Written exercise A:
Answer these from the passage on Millán's work, one answer a line:
(i) Which four techniques make up the work?
(ii) What do the works seem to lack?
(iii) How can we get energy out of these works?
Written exercise B: Extend the passage on Millán's work with a further paragraph that picks up after its final sentence.

Then, standing back and taking a more distant perspective,
we are aware of these creations for their craftsmanship. Although
Millán’s process involves acting on instinct,
the work is clearly labor-intensive and obsessive, consisting
of embroidering, braiding, beading, and knot-tying, which
she uses to produce intricate connections, tiers, and overlays.
The works seem to lack seams and edges, making it extremely
difficult to follow the twisted skeins and determine what
holds these pieces together. Yet we cannot stand back passively
and pensively. It is necessary to let go of our sense of space
and the need to quantify and identify. Only by becoming involved
in these works can we receive what they have to give us; we
can only get energy out of them by putting in energy of our
own.

Records provided:
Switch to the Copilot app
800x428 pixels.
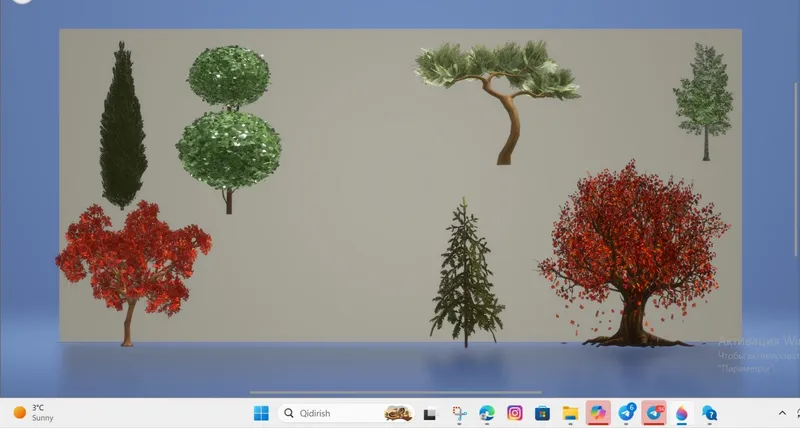(598, 413)
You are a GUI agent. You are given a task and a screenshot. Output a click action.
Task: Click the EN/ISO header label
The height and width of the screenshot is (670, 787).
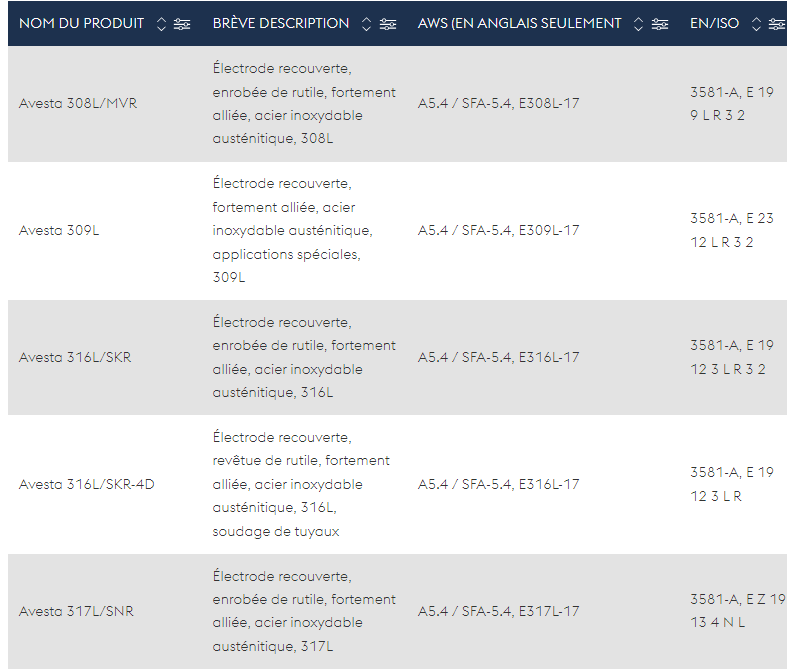[x=714, y=24]
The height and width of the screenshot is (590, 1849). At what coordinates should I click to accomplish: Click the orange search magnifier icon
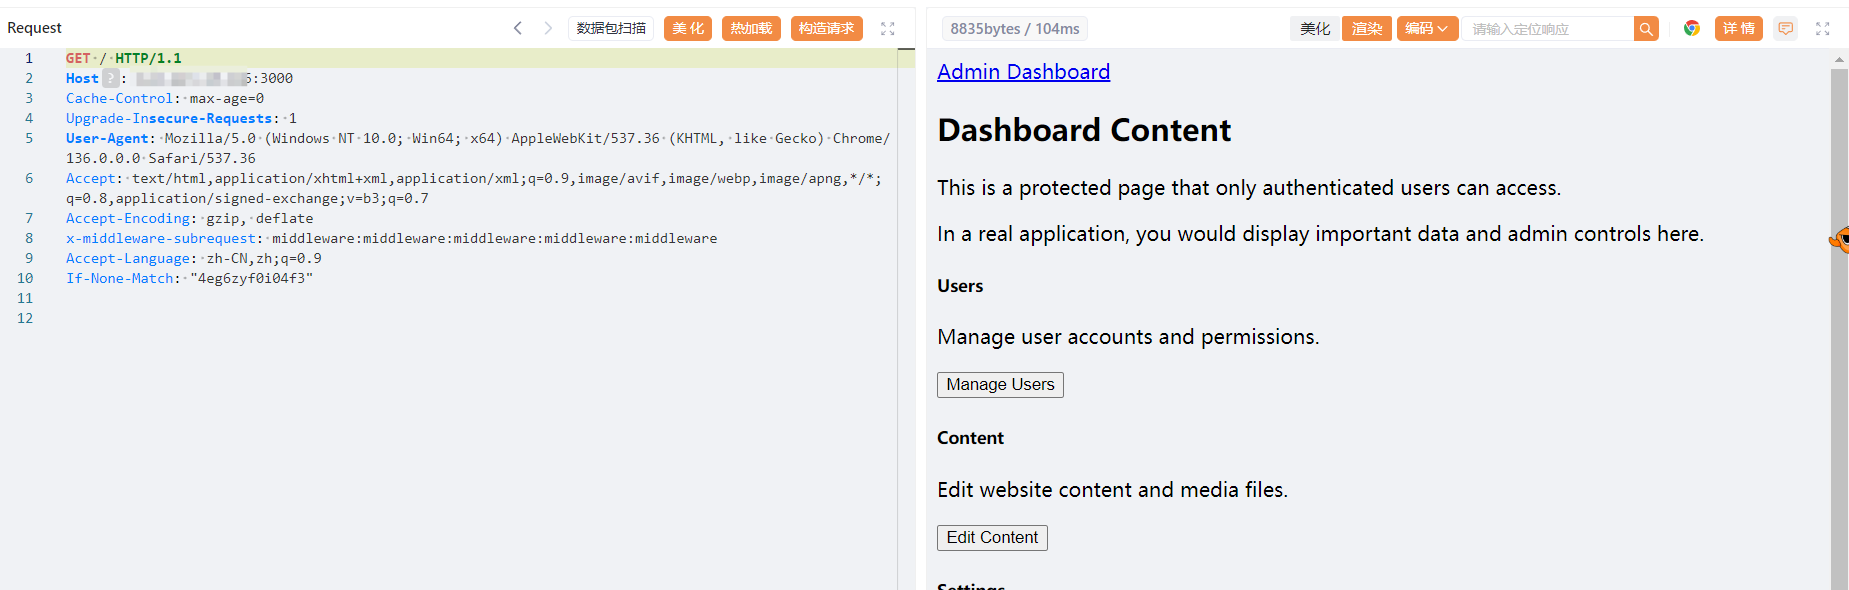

Written response A:
(i) Embroidering, braiding, beading, and knot-tying.
(ii) Seams and edges.
(iii) By putting in energy of our own.

Written response B:
Millán’s drawings have a similar effect of calling
our attention first to their sheer visual splendor. Natural
and floral forms seem to materialize and bloom as if by magical
invocation against monochromatic fields of miniaturistic detail.
On a closer look, we become aware of the artist’s meticulous
draftsmanship and wonder at a process that involves working
in the dark from a single projected beam of light.
While invoking the history of Arcadian imagery, from the
eighteenth-century dreamscapes portraying lush bowers, through
French Impressionist celebrations of suburban outdoor amusements,
Millán’s interactive nature-based fairy tales,
in needing our engagement, are ultimately metaphors, calls
to leave behind our jaded and dispassionate selves.
Mónica Millán was born in 1960 in San Ignacio,
in the Misiones Province of Argentina. In 1984 she graduated
with degrees in drawing and painting from the Instituto Superior
del Profesorado Antonio Ruiz de Montoya (Tertiary Institute
of Teaching Training Antonio Ruiz de Montoya), in Posadas,
Misiones. From 1986 to 1988, she continued her studies in
Buenos Aires under Luis Felipe Noé, a leading figure
in the Neo-Expressionist painting movement in Argentina.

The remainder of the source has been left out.